Чем могла бы очаровать проезжего Черная Грязь, история умалчивает.
Дав девице де Бомон возможность рассмотреть диковинные изделия свои, он спросил;
— Итак, малютка, на чем вы остановились?
— Мне хотелось бы вот такую маску на длинной ручке, и чтобы лицо было мое, но мужское, то есть, юноши вроде моего брата, это будет куртаг со сменой пола, даже если я не найду мужского платья, накидка, треуголка и маска должны быть не девичьи.
Он кивнул.
— Как вы это сделаете? Будете ли снимать с меня восковую маску?
Доппельмейстера такое предположение рассмешило; снимать маску? как с усопшего? да есть ли сходство у маски с лицом? (вопрос показался д’Эону странным); нет, всего-навсего несколько набросков, анфас, в профиль, труакар.
— Я хорошо запоминаю лица, — сказал он.
Сделав наброски, кукольник подошел поближе, внимательно вгляделся, провел рукою по щеке д’Эона, по серединной линии носа, от переносицы до кончика, мгновенные неожиданные прикосновения, не сдержавшись, д’Эон слегка отпрянул, тут, с недоумением подняв бровь, доппельмейстер вгляделся в него, усмехнулся.
— Не сделать ли нам две маски, — спросил он, — с легкими различиями, и брата, и сестру? Нет, не беспокойтесь, это не будет стоить в два раза дороже, просто меня заинтересовал бы подобный заказ как некий курьез.
Конечно же, новодельный царский Петербург, истинное дитя восемнадцатого века, бредил Москвою, то есть, средневековым градом, бредил Европой, карнавалом ее».
— Надо же! — воскликнул Лузин. — Как мне в голову раньше не пришло! Все — как их, бишь? — дизвитьемисты должны в Петербург съехаться, дабы тут жить.
— Кстати, — заметил Шарабан. — может, мы с тридцатых годов двадцатого до начала двадцать первого века, отмежевываясь от осьмнадцатого, вот как раз назад в средневековье и отстраиваемся? Спальный район, аки медиевистский хлев придорожный, центр с замками-дворцами, вокруг всякая шваль — предместье. Нынче воры-нувориши прут центростремительно в центр, в замок феодала, в градец кралове, норовя остальных, ремесленников, подчиненных, обслугу, вымести центробежно за ров крепостной.
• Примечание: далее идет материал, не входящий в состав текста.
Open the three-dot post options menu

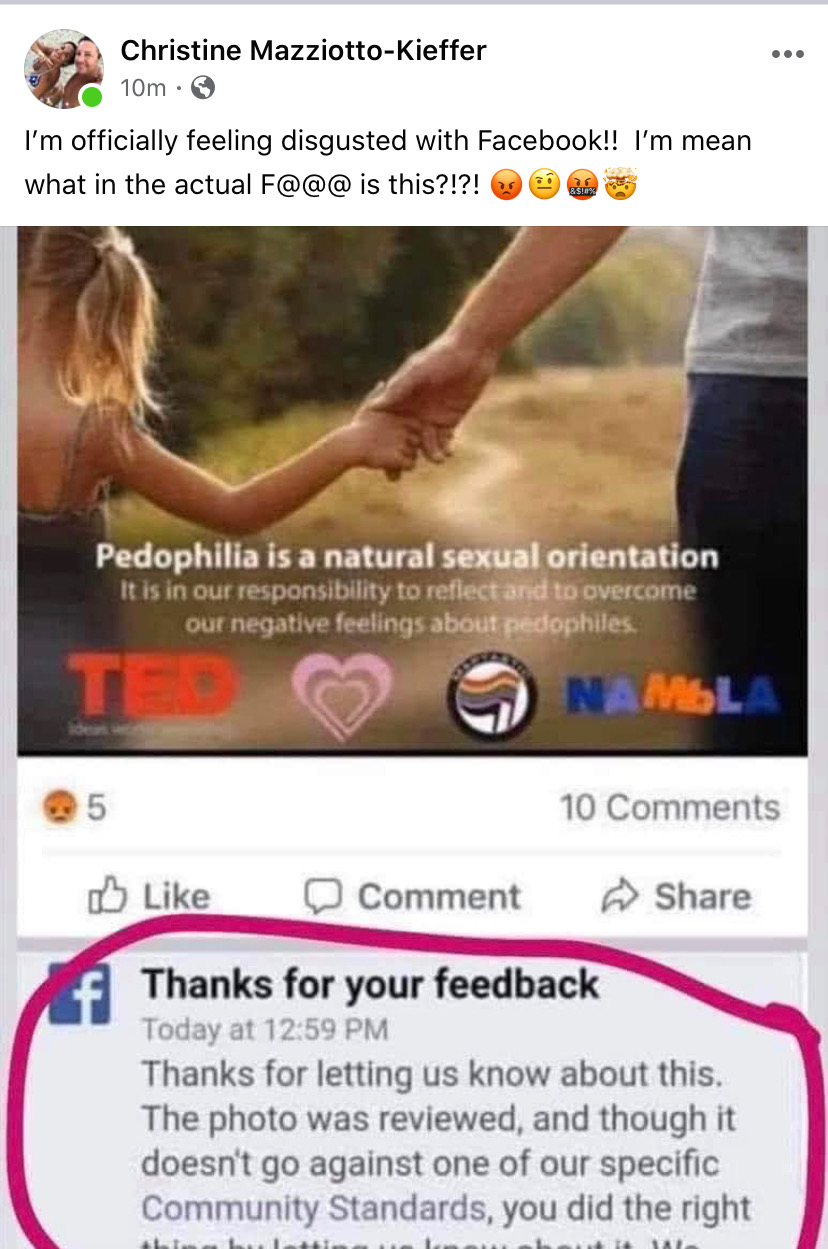[x=788, y=54]
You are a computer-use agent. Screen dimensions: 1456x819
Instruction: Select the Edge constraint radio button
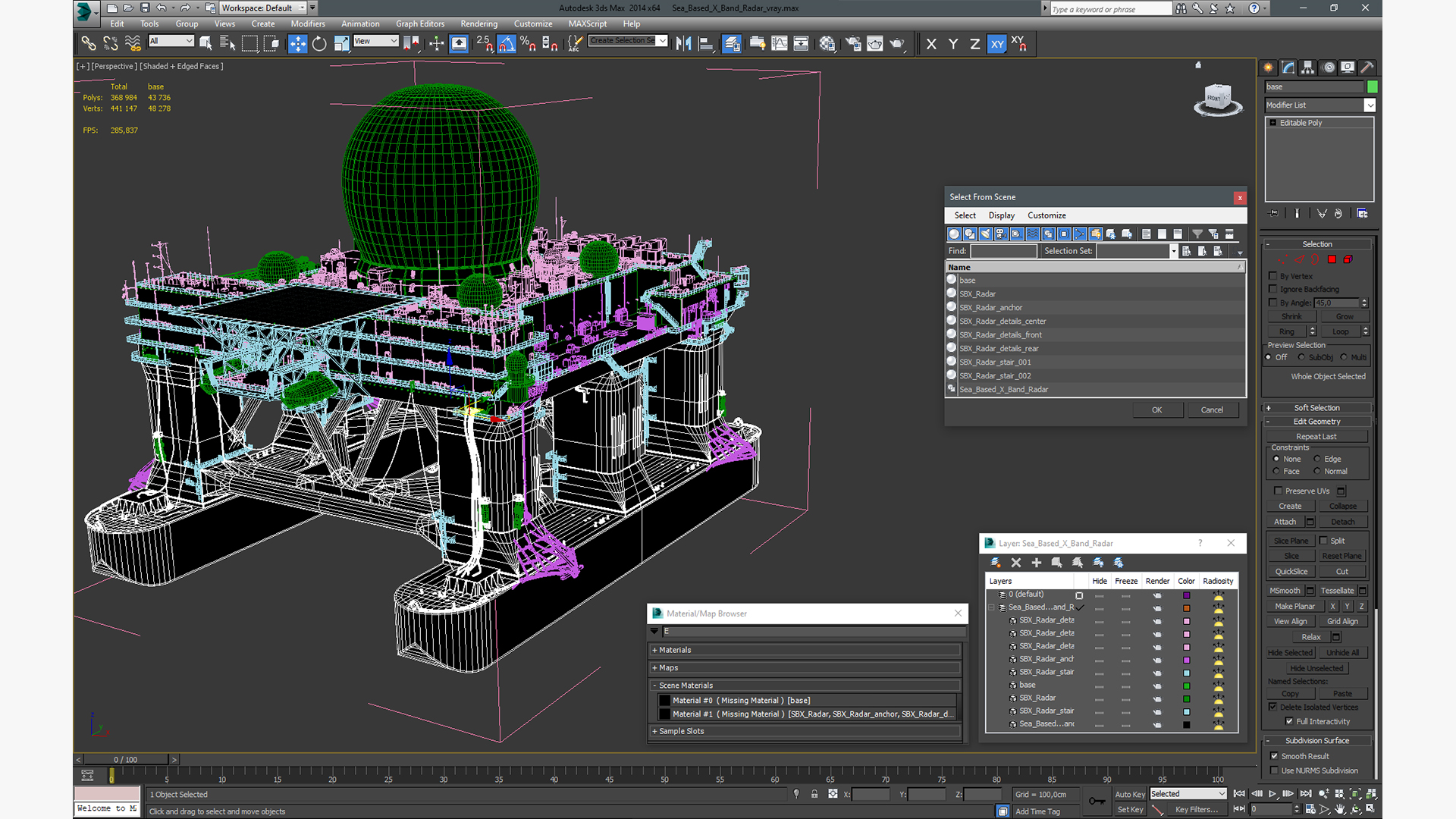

— Да пропади оно всё, — сказал Лузин, — читай дальше!
— «Но что-то было в елизаветинском маскараде, — продолжал Шарабан, — нарочитое, ненастоящее, подобное смотру. Карнавального веселья средневековья с его свободой космической не получалось, седьмая вода на киселе. Тот, старый, тамошний карнавал, выплеснутый на улицу, поверх барьеров сословных, имущественных, служебных, семейных и возрастных барьеров пел, плясал, фамильярничал, жил миром наизнанку, профанировал; здешний был — дворцовое мероприятие.
Балы и маскарады устраивались два или три раза в неделю, третьим или четвертым, по обыкновению, являлся воскресный куртаг наоборот, от которого д’Эон уставал особо, изображая девицу в треуголке юноши. Мужчины терпеть не могли придуманные государыней превращения, они были уродливы и нелепы в юбках на китовом усе и в высоких париках. Большая часть дам превращалась в маленьких невзрачных мальчишек. Хорошела только императрица, высокая, с легкой полнотою, мужской костюм ей шел, красивые ноги она с удовольствием показывала, плясала великолепно, особенно удавался ей менуэт. На каждом машкераде непременно кто-нибудь наряжен был арлекином, то была скользящая роль, переходящий приз для мучеников, коим осточертели фижмы; чаще всего арлекином оказывались природные комики вроде Льва Нарышкина, но иногда в этой роли пребывали влюбленный Репнин, очаровательный Салтыков или фаворит-временщик. Наряжаться каким-либо роковым, мифическим, театральным, библейским, литературным героем, особенно магом либо чародеем, возбранялось: императрица панически боялась чар и колдовства».
— Одна из моих кузин, — заметил Шарабан, прерывая чтение, — устраивала на дому со своими филологическими однокурсниками бал-вагабонд.
Бесчисленные кузины Шарабана были такими же привычными разговорными персонажами, как его шарабан, а также третьи тетушки с шестыми невестками Сплюшки.
— Что такое, блин, бал-вагабонд? — спросил Лузин.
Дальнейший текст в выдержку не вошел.